Determination and payment of the early distribution tax penalty is the responsibility of the individual. Refer to IRS Form 5329 for information.
2) Ten Year Forward Income Averaging - If you were born before January 1, 1936, you may be eligible to use ten year averaging if you take a lump sum distribution from the 401(k) plan. Forward income averaging tax treatment lets you figure your income tax as if you received the money over ten years instead of one year. Since it is also figured separately from tax on any other income, it can result in considerable tax savings. In order to take advantage of forward averaging, you must have been a participant in the 401(k) plan for five years or longer.

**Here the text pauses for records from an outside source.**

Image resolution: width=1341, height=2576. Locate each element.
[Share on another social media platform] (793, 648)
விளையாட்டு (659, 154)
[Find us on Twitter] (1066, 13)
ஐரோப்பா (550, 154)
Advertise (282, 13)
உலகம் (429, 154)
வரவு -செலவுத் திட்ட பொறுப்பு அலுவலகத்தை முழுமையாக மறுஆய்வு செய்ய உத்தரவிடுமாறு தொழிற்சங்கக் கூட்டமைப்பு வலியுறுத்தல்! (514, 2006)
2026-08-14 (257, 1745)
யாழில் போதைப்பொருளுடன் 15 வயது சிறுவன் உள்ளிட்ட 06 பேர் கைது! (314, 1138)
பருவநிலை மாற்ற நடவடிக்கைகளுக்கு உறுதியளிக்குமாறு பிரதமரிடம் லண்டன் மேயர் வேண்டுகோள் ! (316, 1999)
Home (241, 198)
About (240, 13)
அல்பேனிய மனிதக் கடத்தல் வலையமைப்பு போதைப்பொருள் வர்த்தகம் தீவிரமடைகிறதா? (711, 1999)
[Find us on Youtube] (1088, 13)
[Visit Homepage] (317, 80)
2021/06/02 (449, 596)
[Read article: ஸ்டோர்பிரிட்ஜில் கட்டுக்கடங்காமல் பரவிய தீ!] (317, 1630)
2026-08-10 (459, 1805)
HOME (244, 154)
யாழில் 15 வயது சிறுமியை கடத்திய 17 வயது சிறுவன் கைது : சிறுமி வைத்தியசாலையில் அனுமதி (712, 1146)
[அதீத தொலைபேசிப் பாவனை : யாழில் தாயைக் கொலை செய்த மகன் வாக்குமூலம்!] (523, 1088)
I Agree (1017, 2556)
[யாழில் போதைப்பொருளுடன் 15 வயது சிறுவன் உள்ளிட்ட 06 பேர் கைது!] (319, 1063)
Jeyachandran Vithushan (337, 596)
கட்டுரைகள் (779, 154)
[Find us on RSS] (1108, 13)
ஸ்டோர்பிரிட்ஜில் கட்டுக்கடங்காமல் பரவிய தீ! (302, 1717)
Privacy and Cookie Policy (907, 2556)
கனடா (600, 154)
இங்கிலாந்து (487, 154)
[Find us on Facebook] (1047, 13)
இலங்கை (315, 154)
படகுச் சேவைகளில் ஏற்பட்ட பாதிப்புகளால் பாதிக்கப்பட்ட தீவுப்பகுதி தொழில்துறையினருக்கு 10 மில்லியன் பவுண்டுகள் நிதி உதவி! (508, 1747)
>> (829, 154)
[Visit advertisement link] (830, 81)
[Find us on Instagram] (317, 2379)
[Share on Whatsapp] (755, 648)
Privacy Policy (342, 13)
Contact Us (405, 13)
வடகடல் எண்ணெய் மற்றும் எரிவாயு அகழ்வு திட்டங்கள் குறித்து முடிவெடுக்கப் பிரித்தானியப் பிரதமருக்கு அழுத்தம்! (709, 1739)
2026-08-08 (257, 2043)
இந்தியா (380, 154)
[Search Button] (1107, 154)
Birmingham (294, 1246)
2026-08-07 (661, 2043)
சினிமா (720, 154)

Refer to IRS publication 575 Pension and Annuity Income and IRS Form 4972 for information.
You can continue to receive the best tax advantages from the program through careful planning before you select the time and method that benefits will be paid to you. You may want to consult a tax advisor before you make your selection. The tax rules explained in this booklet are subject to revision by Congress, so you should obtain current information before you choose a payment method.
How will withholding on my benefit payments be determined?
Withholding taxes will normally be applied to payments you receive. When you apply for benefits, you will have the opportunity to complete a Withholding Certificate on your distribution request form. You may file a new Withholding Certificate for either plan at any time.
On lump sum distributions from either plan and any other distributions that would be eligible for rollover, federal regulations require a flat 20% withholding. For annuity payments, periodic payments for ten years or longer, or minimum distribution payments, withholding will be based on your marital status and the number of withholding allowances claimed. If you do not file a Withholding Certificate, withholding taxes will normally be calculated as if you were married with three dependents. The total amount withheld will be reported to you and to IRS on your annual 1099-R form.